SELMA – It’s not easy, but it’s worth it.

That’s the sentiment cadets in Selma High’s Marine Corps Junior Reserve Officer Training Corps expressed after being asked why they’re willing to show up, sometimes before day break, to assist with community events such as U.S. flag ceremonies, school festivals, marches and senior activities.

Selma High School partnered up with the United States Marine Corps in 1994 to establish its Junior Reserve Officer Training Corps. There are 261 MCJROTC programs divided among five regions nationwide.

In wrapping up its first semester this school year, instructor Master Sgt. Reynaldo A. Cruz said the cadets are proud to represent Selma High and the MCJROTC program.

“They take great pride in being a Bear,” he said.

Cadet 1st Lt. Lucinda Soto says the program has not only helped her break out of her comfort zone, but has taught her leadership skills as well.

“When I was younger, I was really quiet and I kept to myself. However, when I joined the MCJROTC program I was introduced to leadership positions within the program. I had never involved myself in something like this before, so it was new.”

Soto is now a senior and is second in command as the program’s company executive officer. It’s a position of responsibility she never thought she’d hold.

“It’s almost odd, in a way, to come from a quiet person who keeps to herself to someone who leads so many people. It’s a big responsibility to hold such a high position. Other cadets are looking up to me and the other leadership for guidance.”

Soto says since so much advance planning goes into various community events in which they assist, challenges can arise if something is forgotten.

“Even with these issues, we always do our best for these events. In the end, when we see how our program can help out our community, that’s what makes it all worth the hard work.”

Soto has career goals outside the military, but still thinks the program helps students develop skills they’ll use for the future. Soto says she’ll likely go on to Reedley College after graduation and then transfer to Loyola Marymount University in Los Angeles

“I like art and love playing video games and watching movies, so I’ve decided to pursue a career in video game animation/development.”

If others are considering joining the MCJROTC, Soto says not only will the student benefit, but the community will also.

“I’d say go for it. In my life, it’s been such a beneficial experience. The thought of the military may push people away from the program, but it’s more than just that. The program isn’t meant to recruit students, but instead to develop students to well-rounded citizens. There are many things you can become involved in within the program, such as marksmanship or drill team. It’s an eye-opening experience.
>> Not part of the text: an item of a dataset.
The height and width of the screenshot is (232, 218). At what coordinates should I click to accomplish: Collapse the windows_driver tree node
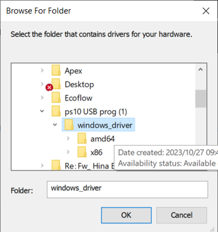(x=55, y=125)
It might not be for everyone, but I would definitely try it before you decide.”

Cadet Staff Sgt. Jaime Garcia has been enrolled in the MCJROTC for the past three years and says the program is known for its hard-working cadets.

“It’s not easy being a cadet,” Garcia said. “MCJROTC taught me how to be a leader, be responsible and to be organized. I learn how to be organized after being in charge of a community service which is not very easy. You must set everything on time so the event goes well. At end of the day, it’s all worth it after seeing smiles on the people who attended the event.”

Even though the cadets are on winter break, several competed at a marksmanship event, the Crossman Challenge in Las Vegas, in late December. The cadets are already booked to participate in a number of community service projects when school is in session in January at Garfield, Wilson and Indianola elementary schools.

Here’s a partial list of their activities this school year:

  • Selma High’s MCJROTC Color Guard presented Colors to commence the groundbreaking of the United Health Center of the San Joaquin Valley newest facility in Selma on Sept. 8.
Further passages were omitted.